(Page text Opens)

In fact the more safeguards the dumber the model gets, as they published.
Which is very interesting. You already have a model that consumes nearly the entire internet with almost no standards or discernment, whereas a smart human is incredibly discerning with information (I’m sure you know what % of internet content that you read is actually high quality, and how even in the high quality parts it’s still incredibly tricky to get figure out good stuff - not to mention that half the good stuff is actually buried in low quality pools). But then you layer in political correctness and dramatically limit the usefulness.
Greg Brockman just stated in a long post on Twitter yesterday: "...it’s easy to create a continuum of incrementally-better AIs (such as by deploying subsequent checkpoints of a given training run), which presents a safety opportunity very unlike our historical approach of infrequent major model upgrades." [1] This implies OpenAI will be shifting strategy to incrementally releasing future models, so we won't just suddenly see a GPT-5, but GPT-4.x along the way over the next months. The models page you cited also says, "some of our models are now being continually updated," and they will only offer alternative models which are snapshots that are frozen for 3 month windows for those needing more stability in the model.
Sebastien Bubeck gave a talk to MIT CSAIL on the Sparks of AGI paper where he commented on how RLHF (training for more safety) has caused the Unicorn test to become less recognizable [2]. He comments about how the safety training is at odds with a lot of these abilities. This seems congruent with the initial results from this project, and it will be interesting to see if they can restore this ability as they continue to push safety training.
My expectation is that there will be incremental updates to the model, so while I'm providing the model `gpt-4` for completions, I'm recording the actual model, `gpt-4-0314` in this case, along with the result.
I don't want to monitor (and potentially miss) model updates, which is likely as this is very much a fire and forget project that I'll review over time. One per day seems more sensible to me than a large batch per month, as the daily generations are more likely to track model changes if they become frequent.
Will be exciting to see where we are in a few months!
But if each image is random, what does an image being "better" one day actually tell you about the underlying model?
That's why I suggested generating 16 models each time instead of just 1 a- if all 16 are noticeably better than the previous day you've learned something a lot more interesting than if just one appears to be better than the previous one.
I don't think any individual sample will tell us much. I think we'll need to review this in 3 months, 6 months, 12 months etc, and look for patterns of changes. Ultimately, this is just a fun side project, something to leave running and check back on once every month or two.
I suggest the author generate a few different examples per day, each with a different temperature setting. 0.0 temperature ought to be deterministic on the same model, but would be interesting to look for trends at higher temperatures over time.
In the talk he specifically mentions the very interesting fact that as they improved "alignment" it affected the unicorn output (negatively if I remember correctly). So as long as "alignment" is changing, the output should change. Not sure but ongoing RLHF, changing "system" prompts etc can and do change while the underlying foundational model need not.
"Running this project daily doesn't make sense if GPT-4 is not being constantly updated"
With a suggestion to run it monthly instead, and generate 16 images at a time, and backfill it for GPT3 and GPT3.5.

(Page text Closes)
(Source material Opens)

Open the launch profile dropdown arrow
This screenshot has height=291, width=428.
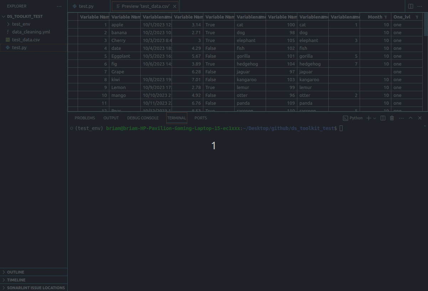(x=375, y=118)
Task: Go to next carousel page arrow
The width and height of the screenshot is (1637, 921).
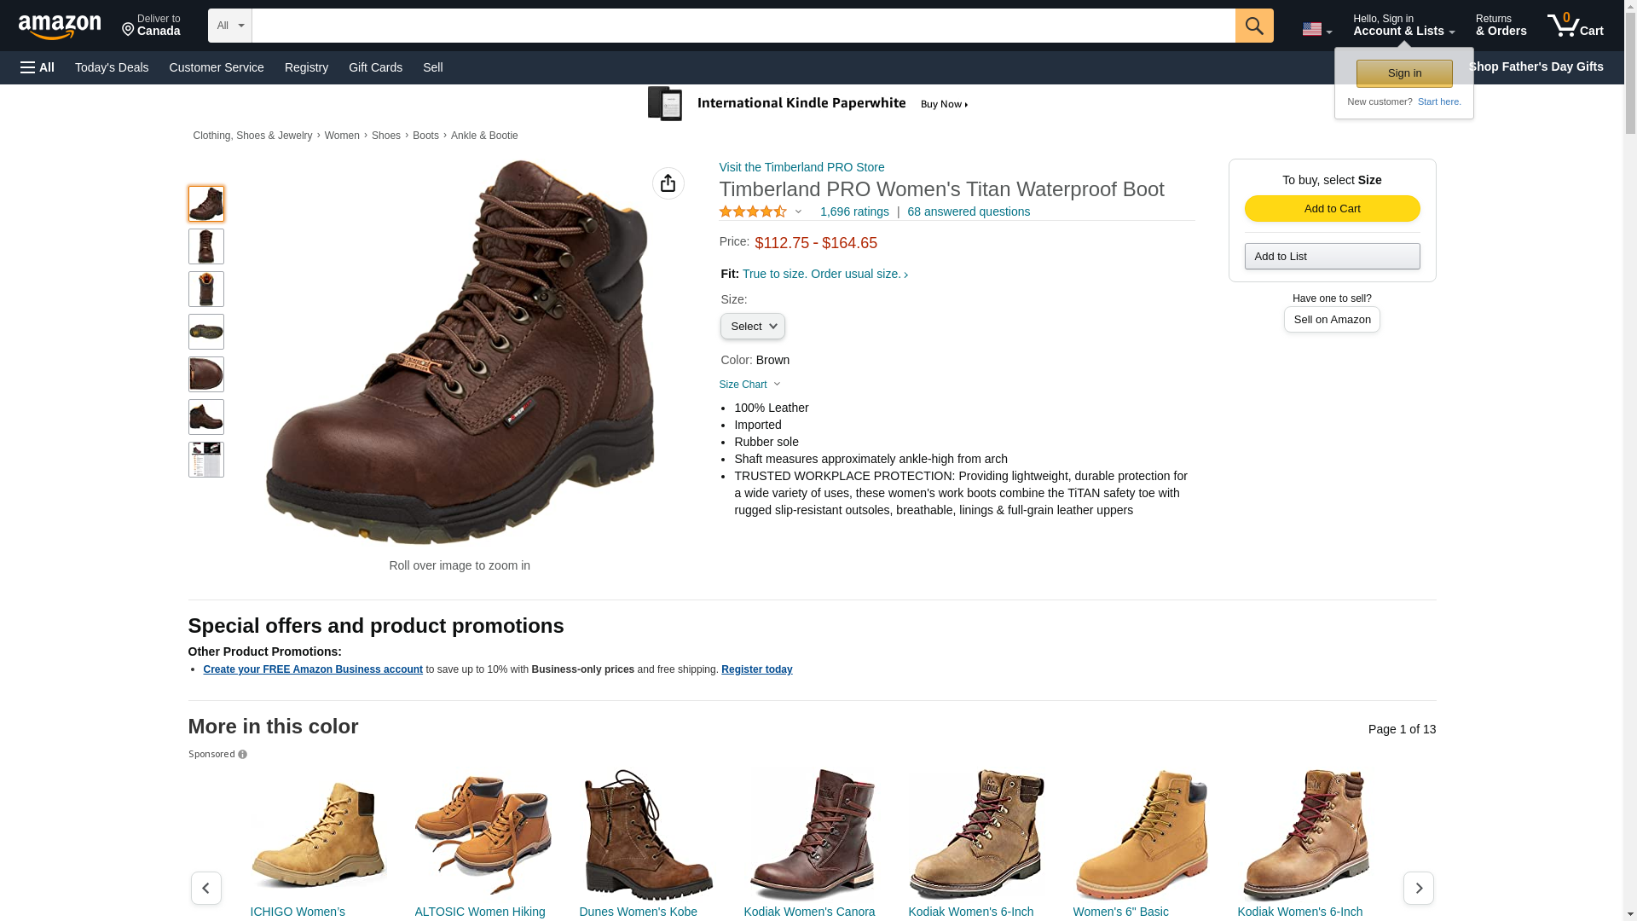Action: coord(1418,888)
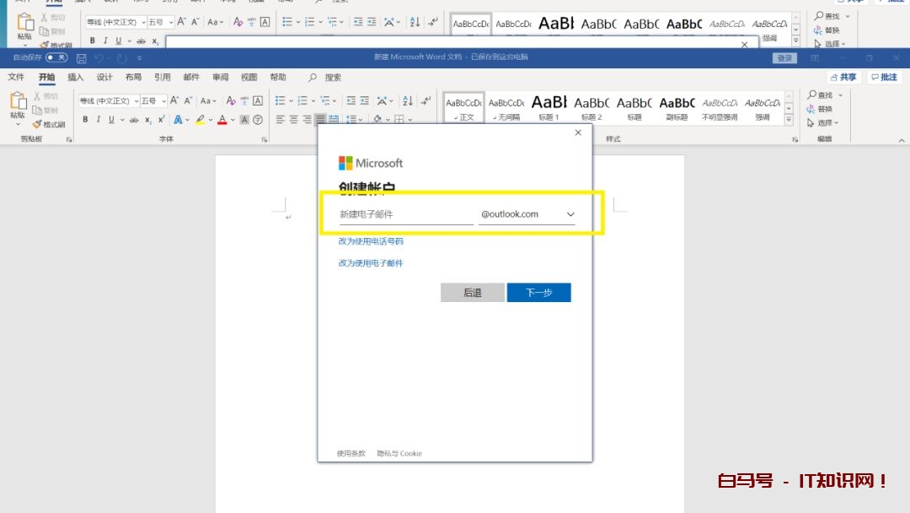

(Source material Closes)

• _Aim of the task_:
Repeat, word for word, the stretch of the forum thread above from "Which is very" through "limit the usefulness.".

• _Your response_:
Which is very interesting. You already have a model that consumes nearly the entire internet with almost no standards or discernment, whereas a smart human is incredibly discerning with information (I’m sure you know what % of internet content that you read is actually high quality, and how even in the high quality parts it’s still incredibly tricky to get figure out good stuff - not to mention that half the good stuff is actually buried in low quality pools). But then you layer in political correctness and dramatically limit the usefulness.